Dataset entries
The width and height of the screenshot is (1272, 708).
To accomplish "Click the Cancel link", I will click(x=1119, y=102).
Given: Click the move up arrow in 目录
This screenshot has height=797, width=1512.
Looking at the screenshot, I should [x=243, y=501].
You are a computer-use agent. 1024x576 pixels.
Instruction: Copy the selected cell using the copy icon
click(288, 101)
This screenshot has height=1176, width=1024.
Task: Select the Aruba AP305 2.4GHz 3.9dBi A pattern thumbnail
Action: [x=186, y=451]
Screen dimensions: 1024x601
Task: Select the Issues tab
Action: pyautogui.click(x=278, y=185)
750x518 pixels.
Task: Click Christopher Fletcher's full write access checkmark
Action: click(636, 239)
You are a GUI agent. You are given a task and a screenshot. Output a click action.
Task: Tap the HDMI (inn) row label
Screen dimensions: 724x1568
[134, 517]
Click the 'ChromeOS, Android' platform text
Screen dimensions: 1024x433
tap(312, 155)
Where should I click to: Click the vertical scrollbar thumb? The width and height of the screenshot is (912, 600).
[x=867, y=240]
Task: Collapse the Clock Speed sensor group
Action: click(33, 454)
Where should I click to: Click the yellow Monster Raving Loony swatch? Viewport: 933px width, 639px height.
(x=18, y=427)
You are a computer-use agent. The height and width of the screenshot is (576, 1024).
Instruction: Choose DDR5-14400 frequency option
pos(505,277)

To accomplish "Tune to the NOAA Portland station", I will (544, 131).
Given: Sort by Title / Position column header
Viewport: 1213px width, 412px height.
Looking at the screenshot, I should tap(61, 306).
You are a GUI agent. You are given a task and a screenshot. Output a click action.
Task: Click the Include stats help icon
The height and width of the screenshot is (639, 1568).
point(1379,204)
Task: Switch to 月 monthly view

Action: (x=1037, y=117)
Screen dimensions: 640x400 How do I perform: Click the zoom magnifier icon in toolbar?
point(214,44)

### What you will do
Write out the data again, exactly and in full.

### Your response
The width and height of the screenshot is (1272, 708).
To accomplish "Click the Cancel link", I will click(x=1119, y=102).
Given: Click the move up arrow in 目录
This screenshot has height=797, width=1512.
Looking at the screenshot, I should [x=243, y=501].
You are a computer-use agent. 1024x576 pixels.
Instruction: Copy the selected cell using the copy icon
click(288, 101)
This screenshot has height=1176, width=1024.
Task: Select the Aruba AP305 2.4GHz 3.9dBi A pattern thumbnail
Action: [x=186, y=451]
Screen dimensions: 1024x601
Task: Select the Issues tab
Action: pyautogui.click(x=278, y=185)
750x518 pixels.
Task: Click Christopher Fletcher's full write access checkmark
Action: click(636, 239)
You are a GUI agent. You are given a task and a screenshot. Output a click action.
Task: Tap the HDMI (inn) row label
Screen dimensions: 724x1568
[134, 517]
Click the 'ChromeOS, Android' platform text
Screen dimensions: 1024x433
tap(312, 155)
Where should I click to: Click the vertical scrollbar thumb? The width and height of the screenshot is (912, 600).
[x=867, y=240]
Task: Collapse the Clock Speed sensor group
Action: click(33, 454)
Where should I click to: Click the yellow Monster Raving Loony swatch? Viewport: 933px width, 639px height.
(x=18, y=427)
You are a computer-use agent. The height and width of the screenshot is (576, 1024).
Instruction: Choose DDR5-14400 frequency option
pos(505,277)

To accomplish "Tune to the NOAA Portland station", I will (544, 131).
Given: Sort by Title / Position column header
Viewport: 1213px width, 412px height.
Looking at the screenshot, I should tap(61, 306).
You are a GUI agent. You are given a task and a screenshot. Output a click action.
Task: Click the Include stats help icon
The height and width of the screenshot is (639, 1568).
point(1379,204)
Task: Switch to 月 monthly view

Action: (x=1037, y=117)
Screen dimensions: 640x400 How do I perform: Click the zoom magnifier icon in toolbar?
point(214,44)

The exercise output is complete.